**WHAT THE TASK ASKS**
All of the records should be reproduced word for word, but no images may appear in the copy.

───── SUPPLIED INFORMATION ─────

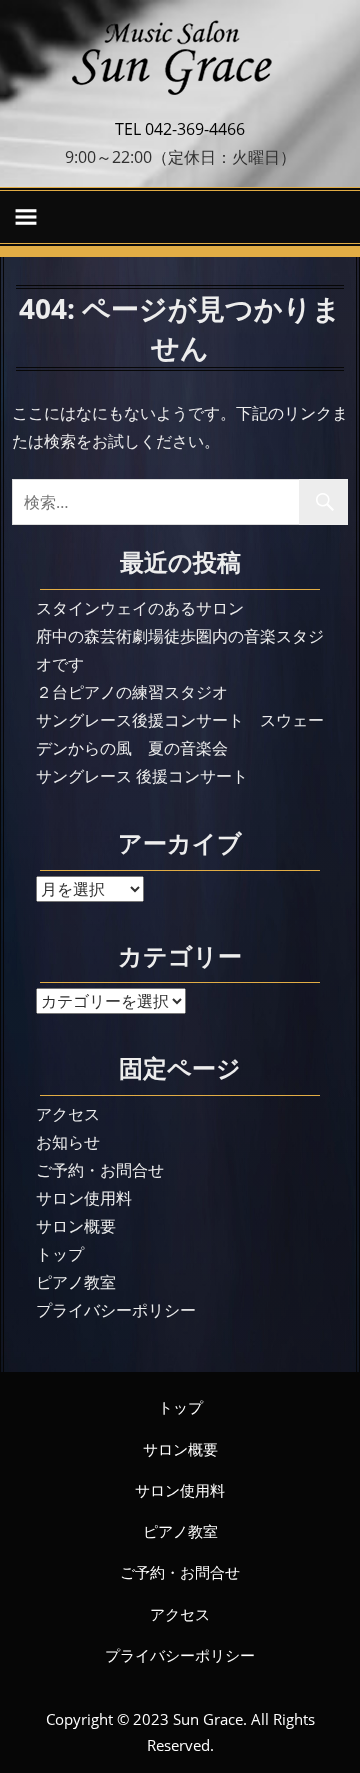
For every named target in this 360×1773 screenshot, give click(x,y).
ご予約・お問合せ (100, 1170)
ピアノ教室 (76, 1282)
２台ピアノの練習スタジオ (132, 692)
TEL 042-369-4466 (180, 129)
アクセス (68, 1114)
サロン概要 (76, 1226)
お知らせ (68, 1142)
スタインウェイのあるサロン (140, 608)
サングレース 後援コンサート (142, 776)
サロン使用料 (84, 1198)
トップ (60, 1254)
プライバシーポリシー (116, 1310)
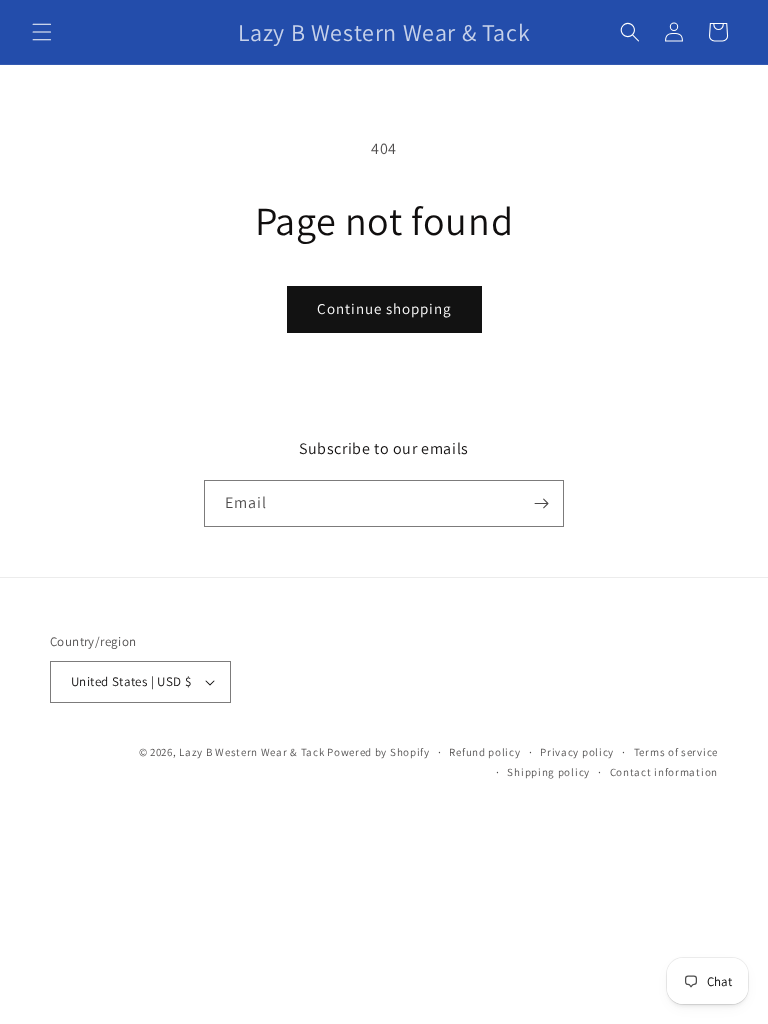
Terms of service (676, 752)
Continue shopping (384, 308)
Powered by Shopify (378, 752)
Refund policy (484, 752)
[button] (42, 32)
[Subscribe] (541, 503)
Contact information (664, 772)
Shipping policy (548, 772)
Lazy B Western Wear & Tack (251, 752)
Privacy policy (577, 752)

─────

**WRITTEN SOLUTION**
For every named target in this 360×1773 screenshot, give click(x,y).
ご予約・お問合せ (100, 1170)
ピアノ教室 (76, 1282)
２台ピアノの練習スタジオ (132, 692)
TEL 042-369-4466 (180, 129)
アクセス (68, 1114)
サロン概要 (76, 1226)
お知らせ (68, 1142)
スタインウェイのあるサロン (140, 608)
サングレース 後援コンサート (142, 776)
サロン使用料 (84, 1198)
トップ (60, 1254)
プライバシーポリシー (116, 1310)
Terms of service (676, 752)
Continue shopping (384, 308)
Powered by Shopify (378, 752)
Refund policy (484, 752)
[button] (42, 32)
[Subscribe] (541, 503)
Contact information (664, 772)
Shipping policy (548, 772)
Lazy B Western Wear & Tack (251, 752)
Privacy policy (577, 752)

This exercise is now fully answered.